Sehr geehrter Herr K.,

vielen Dank für die Frage, die ich gerne beantworte: Natürlich wollen wir die Steuerreinnahmen nicht als Selbstzweck steigern, es geht um die Finanzierung konkreter Maßnahmen. So fordern wir beispielsweise eine sanktionsfreie Mindestsicherung, die Anhebung des Wohngeldes und die Verlängerung der Bezugsdauer des Arbeitslosengeldes I. Allein dafür planen wir Ausgaben von 45 Milliarden Euro. Wir wollen eine Mindestrente von 1.050 Euro, die rund 30 Mrd kosten wird, wir wollen Familien unterstützen und das Kindergeld und das BAFÖG erhöhen und planen dafür mit rund 26 Mrd Kosten. Und wir wollen die Leistungen der gesetzlichen Krankenkassen wieder verbessern, z.B. wieder kostenlosen Zahnersatz einführen - für etwa 10 Mrd Euro. All das haben wir mit Finanzierungsvorschlägen unterlegt, die auch nach Ansicht unabhängier Experten seriös kalkuliert sind.

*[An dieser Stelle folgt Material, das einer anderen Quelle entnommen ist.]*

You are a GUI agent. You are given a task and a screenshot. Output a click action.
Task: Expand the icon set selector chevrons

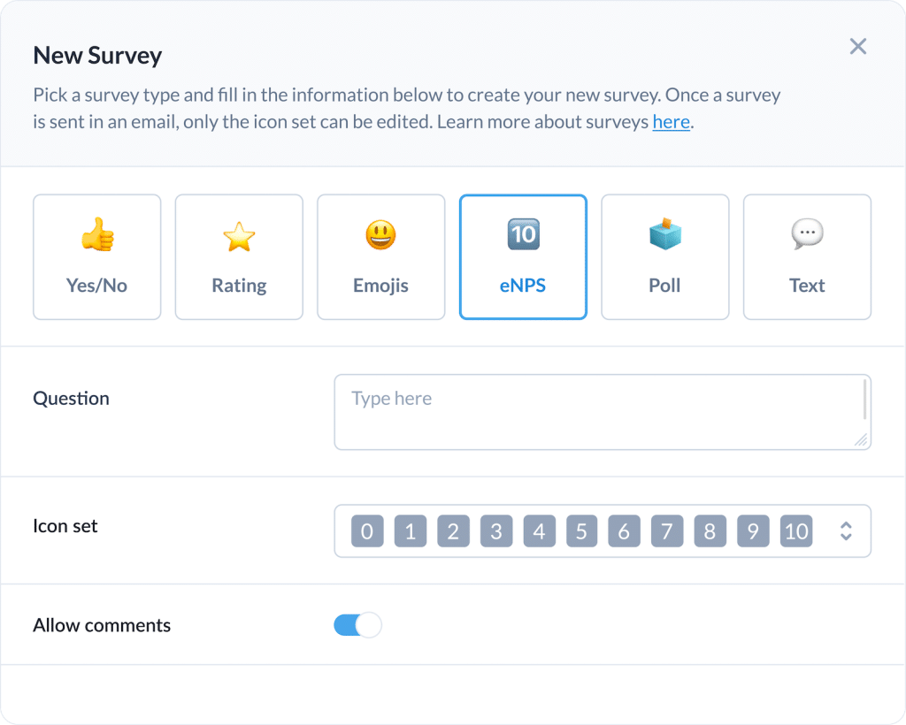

Eine genaue Auflistung der Einnahmeverbesserungen und der geplanten Ausgaben finden Sie hier: www.die-linke.de/fileadmin/download/wahlen2017/2017-04-03_bundestagswahlprogramm2017_finanzierungskonzept.pdf

DIE LINKE will beispielswise die Mindestrente von 1.050 Euro an eine Bedarfsprüfung koppeln - denn es ist nicht sinnvoll, diejenigen zu unterstützen, die gar keine Unterstützung benötigen. Anders sieht es beim Arbeitslosengeld II aus: Wer länger als 1 Jahr Arbeit sucht, ist in aller Regel hilfsbedürftig. Bedarfsprüfung und Sanktionen binden Kräfte bei der Bundesagentur und den Arbeitsagenturen, die viel besser in Fortbildung und das Finden individuell passgenauer Arbeitsangebote investiert würden. Nach allen vorliegenden Untersuchungen ist das Ausmaß des unrechtmäßigen Leistungsbezugs bei 2 bis 3 Prozent der ausgezahlten Leistungen zu erwarten. Das ist alles andere als ein massenhafter, flächendeckender Mißbrauch. Im übrigen bin ich übezeugt, dass die meisten Menschen gar nicht daran denken, Sozialleistungen mißbräuchlich in Anspruch zu nehmen. Vielmehr will die große Mehrheit faire Arbeit zu fairen Löhnen, die eine auskömmliche Rente und ein würdevolles Leben ermöglichen. Dazu muss niemand gezwungen werden - vielmehr braucht es die entsprechenden Jobs, daran muss die nächste Bundesregierung arbeiten, vor allem für die Menschen, die schon länger als ein Jahr arbeitssuchend sind.